Democrats have gotten into the habit of calling everything they like and every bill they want to pass “infrastructure” because calling it that makes the thing they’re talking about seem essential to the health and well-being of this nation.
Fun fact: It’s not.
Fox News has combed through some of the things we’ve been told are infrastructure by Democrats and compiled a list I’ll simplify for you below. Enjoy, because enjoyment is infrastructure.
- affordable housing
- police accountability
- computer chips
- climate action
- Supreme Court expansion
- paid leave
- child care
And these are just things elected Democrats are saying. We’re not going to pay attention to the hoards of Twitter lunatics tweeting out things like “hormone therapy for gender transitioning is infrastructure.” The people who jokingly tweet out “your mom is infrastructure” are more grounded in reality.
First, let’s define infrastructure. According to Merriam-Webster, infrastructure is “the system of public works of a country, state, or region.”
Well, right off we can throw out police accountability, paid leave, climate action, child care, and Supreme Court expansion. Paid leave is up to the private business that employs the person taking paid leave. Handing money to people because they just decided to quit working for a while isn’t economically intelligent in the least. A lot of people would love to just sit around watching Netflix while a private company is forced by the government to pay for their third trip to Taco Bell that day. A company should be able to craft its own policies around paid leave. What’s more, the government shouldn’t be assisting in it either.
Police accountability isn’t infrastructure and Wisconsin Lt. Governor Mandela Barnes isn’t exactly elaborating on what he meant by that when he said it. I’m not sure even he knows what he meant when he said it.
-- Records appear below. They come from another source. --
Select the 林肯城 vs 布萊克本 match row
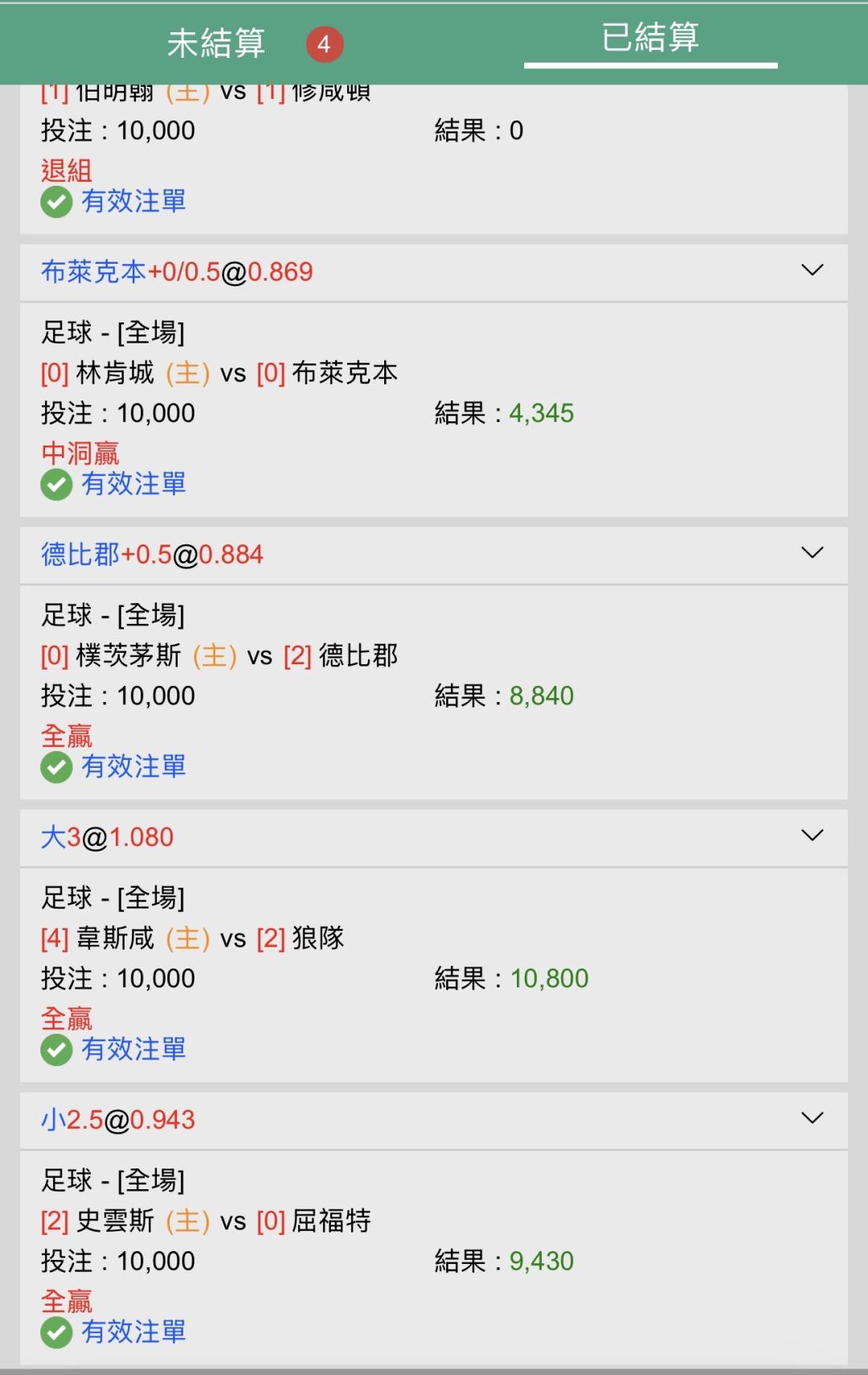The width and height of the screenshot is (868, 1375). coord(219,373)
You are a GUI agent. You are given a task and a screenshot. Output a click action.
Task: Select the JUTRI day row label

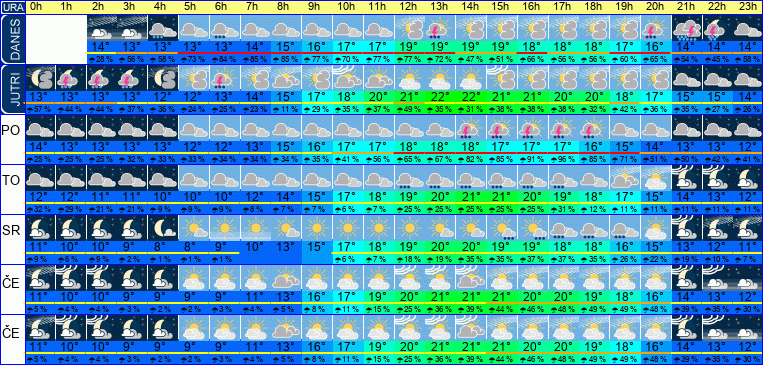click(x=13, y=90)
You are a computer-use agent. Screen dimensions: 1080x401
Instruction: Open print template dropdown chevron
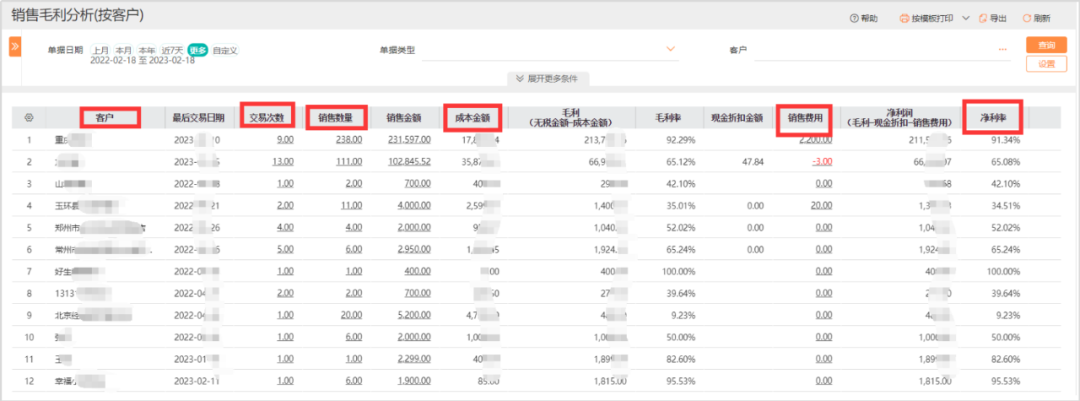[965, 19]
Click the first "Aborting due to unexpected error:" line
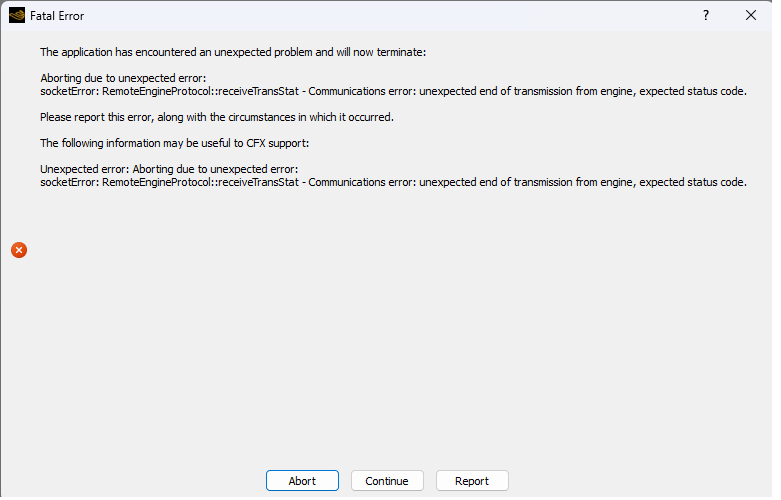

It was just a way to get cheap clout from the left.
Child care is up to the parent and the government getting involved in it has a horrific track record. Climate action has many different definitions and is hotly contested by every political-ideological faction. Finally, Supreme Court expansion is just a naked partisan power grab by Democrats.
None of these is infrastructure. It’s really just a Democrat wish list.
Computer chips may have something of an argument if these computer chips are being used in our actual infrastructure. In other words, if our computer systems make traffic lights work better, keep the trains going on time, help keep the water clean, and make the DMV lines quicker, then yeah. That can count as parts of our infrastructure that wouldn’t be a horrible thing to invest in. However, Biden, who talked about computer chips said “chips, like the one I have here — these chips, these wafers, are batteries, broadband; it’s all infrastructure. This is infrastructure,” and if anyone can translate what he means here, please email me.
My guess is that he’s talking about the long-called plan of making the internet a government-controlled public utility which no one should be comfortable with. Government controlling the flow of so much information is asking for censorship on a scale you couldn’t imagine.
That leaves affordable housing, which was proposed by Rep. Marilyn Strickland of Washington.
Strickland, along with Rep. Scott Peters of California, proposed to build “affordable housing” near transit systems to better be able to transport workers to their jobs as many live too far away from the cities they work in due to housing costs. They also plan to improve transit ways to better facilitate this.
Transit is definitely infrastructure and one of the big reasons we give up a chunk of change to the government every year. Good roads that are improved on as a city grows are essential.
Is affordable housing infrastructure? That’s the argument currently happening, but I’m going to fall into the “no” camp as the concept brings with it a lot of issues the Democrats aren’t mentioning. For one, they want to zone a lot of this affordable housing in areas that would actually further burden schools and clog roads. What’s more, it’s often government zoning rules that make housing less affordable, and lifting restrictions on development would help home affordability.
That likely won’t happen, though, especially in major cities where land development is stopped by Democrats and left-leaning activists. You’ll also notice that a lot of this affordable housing isn’t being proposed where these politicians live.
So no, attaching the word “infrastructure” to things doesn’t make the thing infrastructure.